And if he has not employed good money- management principles on those
losing trades, he will likely have squandered his trading profits and
his entire trading account.
Conversely,
the novice trader who uses good, conservative money management
techniques will be able to withstand some losses and be able to trade
another day. The ability to take a loss and trade another day is the key
to survival--and ultimate success-- in the futures trading arena.
Here's
an important point to consider, regarding money management and
successful futures trading: Most successful futures traders will tell
you that during the span of a year they have more losing trades than
winning trades. Then why are they successful? It is because of good
money management. Successful traders set tight stops to get out of
losing positions quickly; and they let the winners ride out the trend.
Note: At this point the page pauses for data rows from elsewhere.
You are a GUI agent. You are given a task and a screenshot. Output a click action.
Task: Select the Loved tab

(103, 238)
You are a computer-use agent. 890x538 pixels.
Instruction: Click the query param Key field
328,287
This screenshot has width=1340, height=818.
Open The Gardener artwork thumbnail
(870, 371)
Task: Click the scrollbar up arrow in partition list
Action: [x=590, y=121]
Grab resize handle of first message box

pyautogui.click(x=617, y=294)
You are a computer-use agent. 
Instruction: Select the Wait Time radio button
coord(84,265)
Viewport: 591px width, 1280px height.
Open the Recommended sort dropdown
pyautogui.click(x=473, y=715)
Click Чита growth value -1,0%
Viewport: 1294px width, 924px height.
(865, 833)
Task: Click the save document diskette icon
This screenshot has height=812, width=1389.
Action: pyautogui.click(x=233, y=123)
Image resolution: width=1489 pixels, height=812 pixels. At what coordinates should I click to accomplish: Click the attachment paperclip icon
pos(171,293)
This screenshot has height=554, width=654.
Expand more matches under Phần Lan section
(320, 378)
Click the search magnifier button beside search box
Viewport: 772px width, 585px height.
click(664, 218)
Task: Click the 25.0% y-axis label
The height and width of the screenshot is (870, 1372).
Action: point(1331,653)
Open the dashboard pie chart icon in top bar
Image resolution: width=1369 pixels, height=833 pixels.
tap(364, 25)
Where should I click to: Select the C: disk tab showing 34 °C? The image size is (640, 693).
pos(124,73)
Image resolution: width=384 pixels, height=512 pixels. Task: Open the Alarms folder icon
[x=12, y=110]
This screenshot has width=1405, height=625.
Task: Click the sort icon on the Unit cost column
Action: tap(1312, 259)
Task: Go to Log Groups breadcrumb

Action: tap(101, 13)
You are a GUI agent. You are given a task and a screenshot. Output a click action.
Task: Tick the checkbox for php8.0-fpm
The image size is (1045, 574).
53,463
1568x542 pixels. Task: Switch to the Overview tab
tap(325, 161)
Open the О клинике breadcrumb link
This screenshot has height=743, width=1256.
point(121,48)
On the balance sheet, a few bigger winning trades will more than offset
the more numerous smaller losers. Good money management allows for that
to happen.
"Good money management" is
a relative principle. A good money- management practice for one trader
might not be a good money- management practice for another. Here's a
real-life example: I had a fellow email me a while back, saying he was
up $3,000 in a sugar trade, and that his total trading account was
$4,000. Although I don't provide specific trading advice to individuals,
I told the trader that if I had only a $4,000 trading account and had
racked up 3 grand in profits on one trade, I would seriously think about
ringing the cash register on that trade and building up my account so
that I could withstand those drawdowns and losers that will eventually
occur.
On the other hand, if a trader
with a $30,000 account had a $3,000 winning sugar trade, he may want to
let the winner ride a little longer, as pocketing the profit would not
nearly double his trading account, as it would the smaller-capitalized
trader.
In other words, don't be a
greedy trader. There's an old trading adage that says there is room for
bulls and bears in the marketplace, but pigs get slaughtered.
Let
me emphasize here there is nothing wrong with starting out with, or
keeping, a smaller-capitalized futures trading account. But I strongly
suggest that those smaller accounts use the very strictest of money
management.
There are dozens of good
futures and stock trading books available, and most spend at least an
entire chapter on money management.
Here are just a few very general money-management guidelines:
.
For smaller-capitalized traders, don't commit more than one-third of
your trading capital to one trade. For medium- and larger-capitalized
traders, you should not commit more than 10% of your capital to one
trade. The guideline here is, the larger your trading account, the
smaller your commitment should be to one trade. In fact, some trading
veterans suggest larger trading accounts should not commit more than
3-5% of their capital to one trade. Smaller-capitalized traders, by
necessity, have to commit a larger percentage of their capital to one
trade. However, these small-cap traders may want to trade options
(buying them, not selling them), as risk is limited to the price paid
for the option. Or, smaller-capitalized traders may want to trade on the
Mid-American Exchange, a division of the Chicago Board of Trade that
has smaller futures contract sizes.
. Use tight protective stops in all your trades. Cut your losses short and let the winners ride the trend.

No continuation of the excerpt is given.